Quote the material exactly from the line that contains "Given: Go to 我的检查报告 in sidebar" through its last line. Any pictures are to be left out.
══ Information provided ══
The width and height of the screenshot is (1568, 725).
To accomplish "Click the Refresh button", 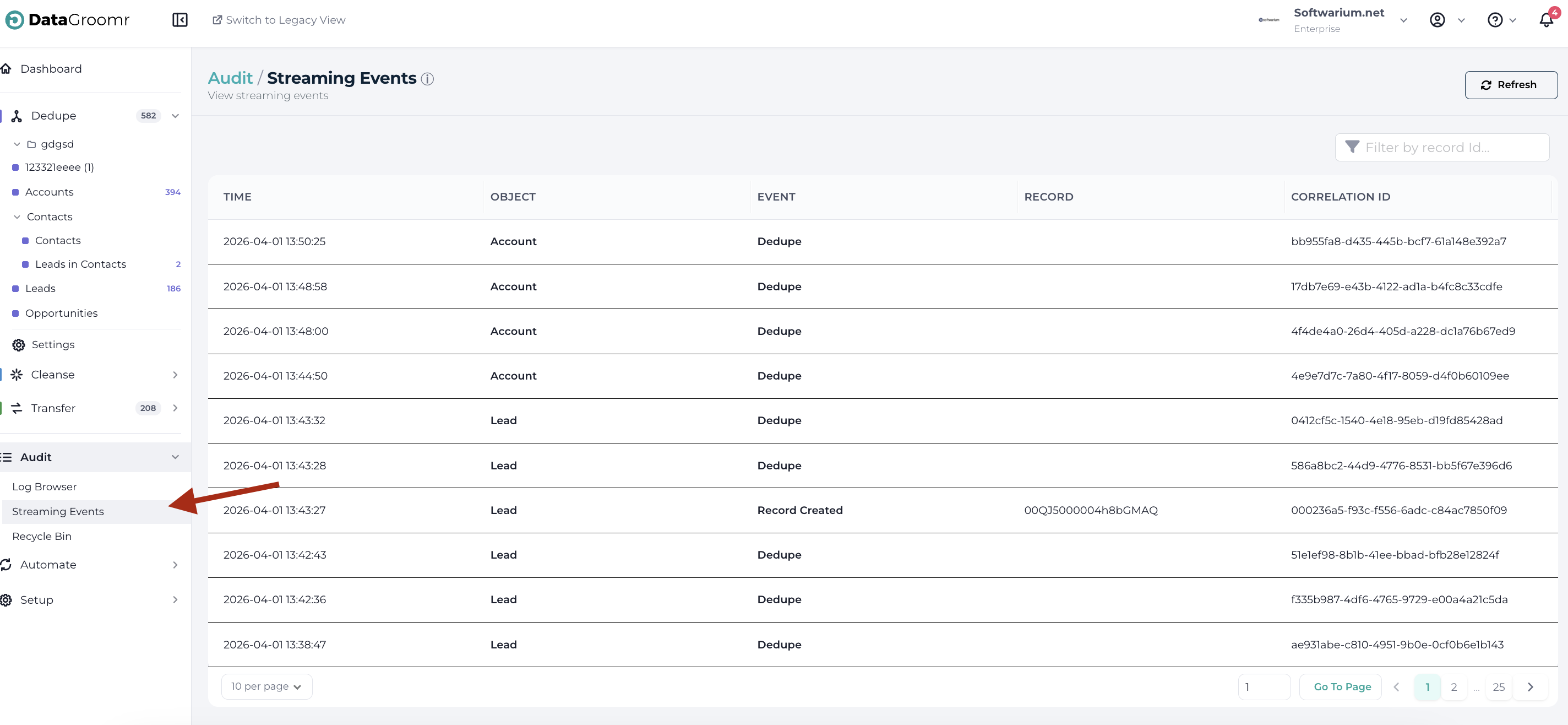I will point(1510,85).
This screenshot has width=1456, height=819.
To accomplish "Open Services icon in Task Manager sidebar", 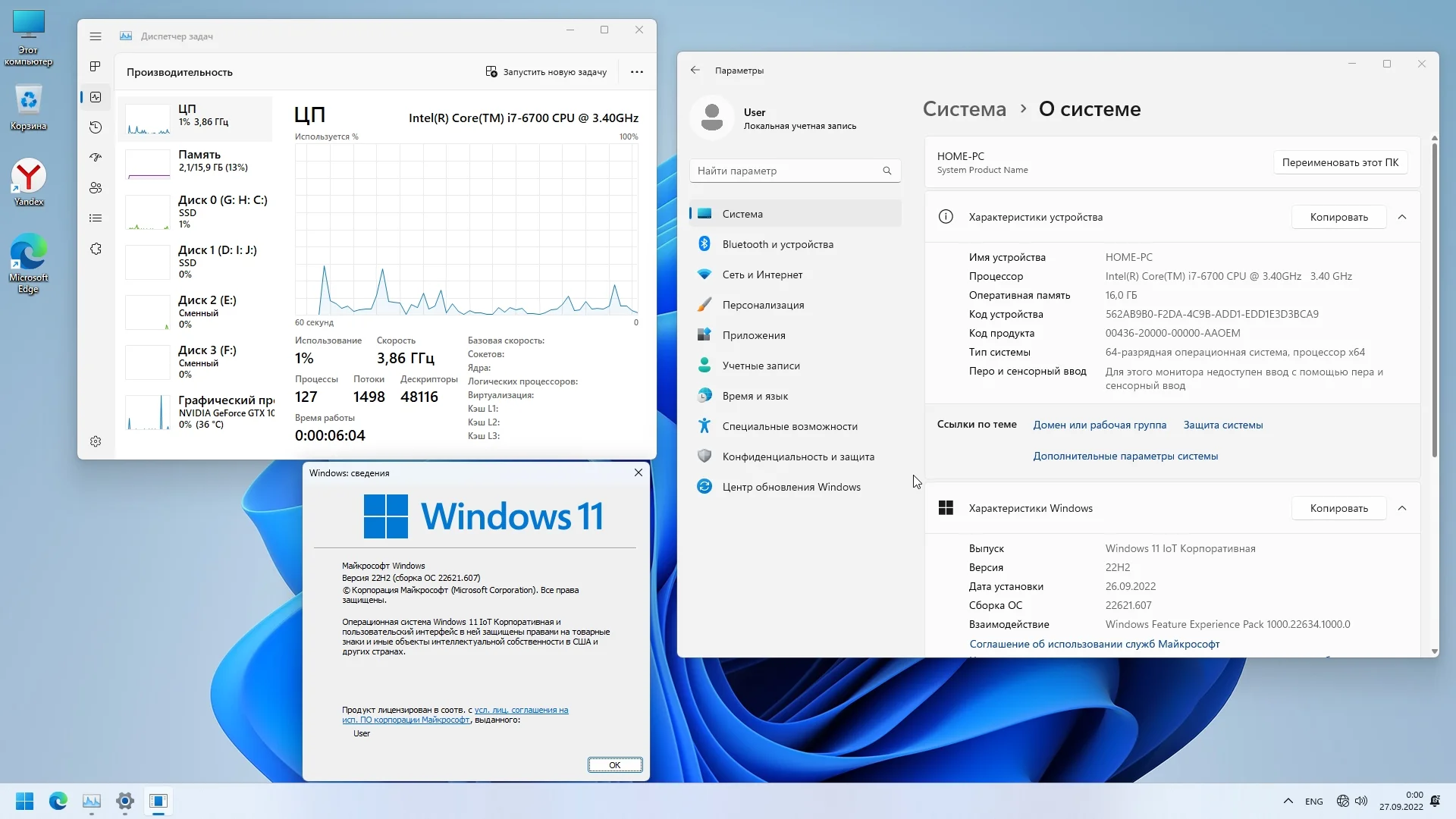I will pos(96,249).
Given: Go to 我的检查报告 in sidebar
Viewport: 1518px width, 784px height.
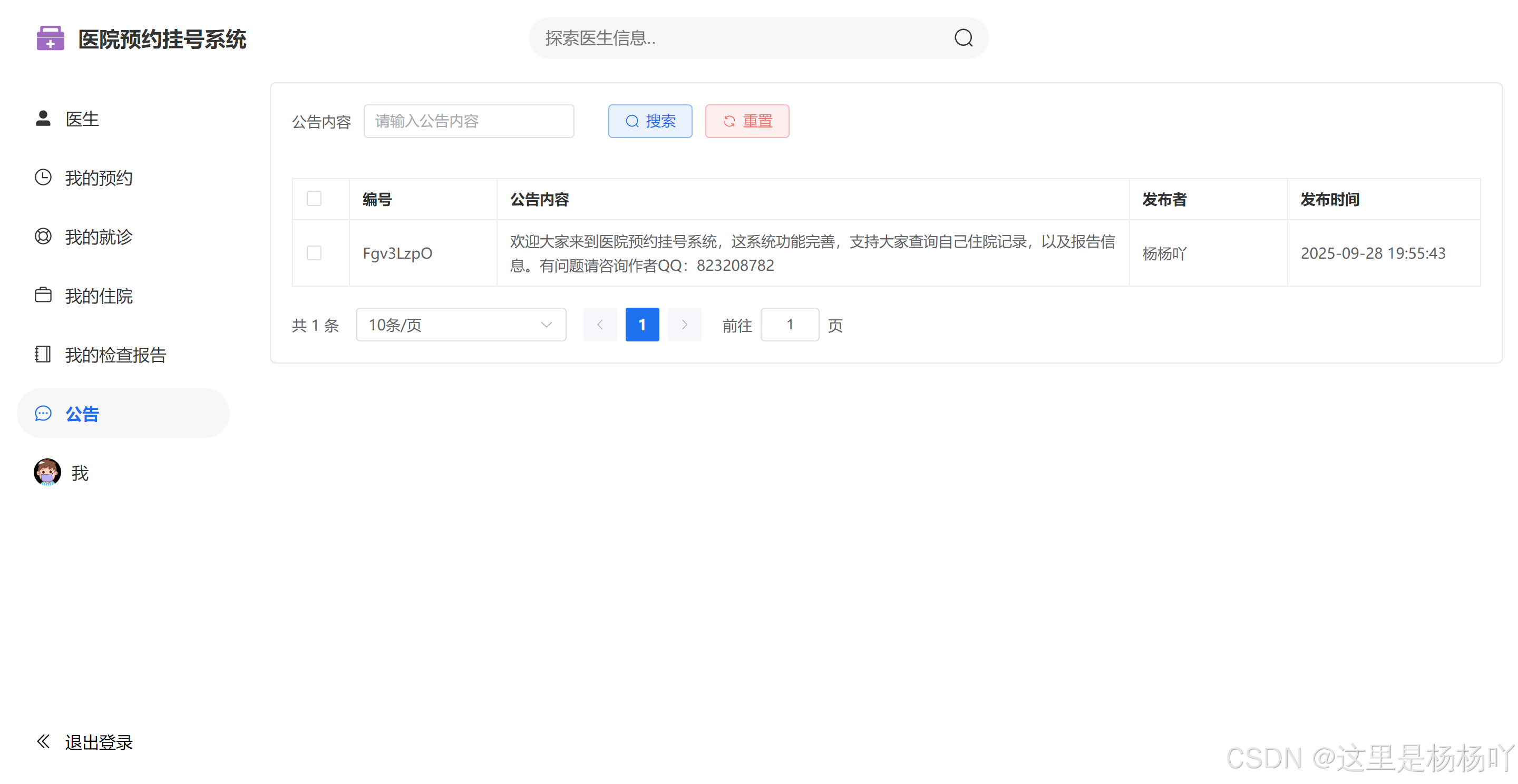Looking at the screenshot, I should click(115, 355).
═══
**Expected answer**
Given: Go to 我的检查报告 in sidebar
Viewport: 1518px width, 784px height.
Looking at the screenshot, I should click(115, 355).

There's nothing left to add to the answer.